I probably wasn't clear enough, but what I was saying is that changing the
definition of what side of the zone cut is authoritative is a rather
significant change to the protocol. And any proposal for such a change
would need to carry a high bar for acceptance. This would be a breaking
change for validators. Deployed code today already understands the
semantics and authoritative-or-not nature of the NS/DS sets and would need
to change. Lots of NS records on either side of zone cuts would need to
signed/unsigned. For large delegation centric zones that use opt-out, this
would also impose quite a significant cost. The non-disruptive, incremental
way to introduce such a change would be introduce a new delegation record.

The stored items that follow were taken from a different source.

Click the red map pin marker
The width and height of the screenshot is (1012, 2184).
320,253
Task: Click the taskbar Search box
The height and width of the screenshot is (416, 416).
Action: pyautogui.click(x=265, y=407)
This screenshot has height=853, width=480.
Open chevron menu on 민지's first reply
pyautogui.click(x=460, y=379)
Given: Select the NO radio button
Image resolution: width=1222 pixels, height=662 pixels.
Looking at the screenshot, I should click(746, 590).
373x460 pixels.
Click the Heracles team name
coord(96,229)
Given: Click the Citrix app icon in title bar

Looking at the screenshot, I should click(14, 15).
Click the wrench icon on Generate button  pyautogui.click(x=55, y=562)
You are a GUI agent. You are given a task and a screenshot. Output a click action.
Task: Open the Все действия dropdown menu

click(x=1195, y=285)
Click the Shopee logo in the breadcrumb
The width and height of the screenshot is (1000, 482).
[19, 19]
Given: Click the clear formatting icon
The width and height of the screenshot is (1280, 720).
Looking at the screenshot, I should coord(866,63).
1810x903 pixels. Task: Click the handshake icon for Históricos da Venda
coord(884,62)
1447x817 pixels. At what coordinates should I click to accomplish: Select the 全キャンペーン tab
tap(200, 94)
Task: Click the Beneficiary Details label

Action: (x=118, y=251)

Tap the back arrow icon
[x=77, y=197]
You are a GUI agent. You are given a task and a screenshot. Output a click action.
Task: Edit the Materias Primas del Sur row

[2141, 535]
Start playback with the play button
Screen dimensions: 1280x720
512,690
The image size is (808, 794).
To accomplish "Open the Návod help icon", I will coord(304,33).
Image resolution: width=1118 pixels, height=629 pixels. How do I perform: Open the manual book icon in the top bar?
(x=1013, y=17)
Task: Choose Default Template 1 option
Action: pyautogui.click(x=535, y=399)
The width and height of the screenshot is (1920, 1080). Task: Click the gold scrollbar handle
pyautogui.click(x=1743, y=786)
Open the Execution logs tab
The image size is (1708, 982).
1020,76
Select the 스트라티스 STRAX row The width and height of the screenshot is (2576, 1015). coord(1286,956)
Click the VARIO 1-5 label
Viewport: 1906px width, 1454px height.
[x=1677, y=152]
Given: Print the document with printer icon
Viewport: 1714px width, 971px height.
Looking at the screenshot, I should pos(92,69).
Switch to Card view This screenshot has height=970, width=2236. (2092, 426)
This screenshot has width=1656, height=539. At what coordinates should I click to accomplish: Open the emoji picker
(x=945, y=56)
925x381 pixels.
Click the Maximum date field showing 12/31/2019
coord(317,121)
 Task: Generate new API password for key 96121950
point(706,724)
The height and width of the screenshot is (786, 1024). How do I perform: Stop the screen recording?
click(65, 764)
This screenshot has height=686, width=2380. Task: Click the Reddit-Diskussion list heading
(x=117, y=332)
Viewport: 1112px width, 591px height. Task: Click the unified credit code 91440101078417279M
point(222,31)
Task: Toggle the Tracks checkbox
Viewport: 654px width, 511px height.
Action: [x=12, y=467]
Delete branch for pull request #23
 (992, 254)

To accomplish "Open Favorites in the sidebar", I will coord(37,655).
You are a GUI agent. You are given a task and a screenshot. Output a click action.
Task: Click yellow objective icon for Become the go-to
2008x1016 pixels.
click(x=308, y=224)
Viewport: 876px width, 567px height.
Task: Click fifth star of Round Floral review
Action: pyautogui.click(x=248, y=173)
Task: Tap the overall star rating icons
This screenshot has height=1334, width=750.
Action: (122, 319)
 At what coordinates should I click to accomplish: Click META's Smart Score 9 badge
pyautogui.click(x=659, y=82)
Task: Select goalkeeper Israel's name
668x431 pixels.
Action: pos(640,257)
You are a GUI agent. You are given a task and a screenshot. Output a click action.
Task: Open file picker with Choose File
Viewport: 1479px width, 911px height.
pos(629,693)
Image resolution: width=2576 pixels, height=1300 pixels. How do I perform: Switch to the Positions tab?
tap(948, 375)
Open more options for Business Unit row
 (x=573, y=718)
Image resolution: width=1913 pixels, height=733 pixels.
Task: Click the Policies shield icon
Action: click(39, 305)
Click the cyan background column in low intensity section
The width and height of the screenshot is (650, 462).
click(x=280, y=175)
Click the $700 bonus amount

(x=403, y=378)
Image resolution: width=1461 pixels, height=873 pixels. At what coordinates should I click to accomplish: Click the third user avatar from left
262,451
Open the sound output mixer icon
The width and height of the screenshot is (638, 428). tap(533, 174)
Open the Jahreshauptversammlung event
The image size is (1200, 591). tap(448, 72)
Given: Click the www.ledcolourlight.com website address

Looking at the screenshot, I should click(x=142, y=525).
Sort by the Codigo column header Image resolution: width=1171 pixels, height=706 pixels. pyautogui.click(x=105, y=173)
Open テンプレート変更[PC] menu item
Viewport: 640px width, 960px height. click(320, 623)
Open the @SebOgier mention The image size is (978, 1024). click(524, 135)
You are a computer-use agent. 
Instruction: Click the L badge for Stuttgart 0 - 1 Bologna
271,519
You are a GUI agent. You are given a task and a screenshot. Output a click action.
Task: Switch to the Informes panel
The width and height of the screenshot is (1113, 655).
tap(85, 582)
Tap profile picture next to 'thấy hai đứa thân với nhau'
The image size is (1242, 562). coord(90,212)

There are two categories of unfortunate "surprises" we commonly see due to
>>> child centric resolvers.  [...]
>>>
>>
>> I would hope that making resolver behavior consistent would address most
>> of this. If all resolvers locked on to the authoritative NS set, then most
>> of the surprises would disappear (hopefully).
>>
>
> Things will break more reliably, for sure.   And I agree that consistency
> is better.   But it likely won't make it any easier for non-DNS geeks to
> understand why.
>

Thanks for sharing your experience. I suspect that if we asked a wide range
of folks, we would get differing experiences too. My own experience is
quite different than yours. At my employer, we do lots of DNS changes all
the time. We have ~ 3000 registered domains, and there are constant changes
related to moving between DNS providers (acquisitions, DNSSEC signing
requirements, and other reasons). I often find checklists that have steps
like: lower the zone NS TTL, make the changes, update the TLD via the
registrar interface/API, wait, raise the TTL. This is almost like DNS 101
to them, and I have had to step in explain that lowering the TTL may not
have the effect they expect. These are quite smart people, just not DNS
experts. They understand that there are parent and child NS records, that
they should take care to make sure they match. They are only vaguely aware
of glue records and when they are needed. They see how to set the TTL in
their zones, and expect that to be used. The registrar/registry interface
presents no TTL configuration knobs, so they are not even aware there is an
issue.

To give you another example, on several occasions in the past few years,
I've had to step in to repair an outage caused by teams deploying parent
and child zones on the same server, who didn't realize that the parent has
to have NS records at the child delegation points - a configuration which
accidentally worked, until a later time at which the parent zone was
migrated to another server and things broke.

So, I suspect your experience is not universal.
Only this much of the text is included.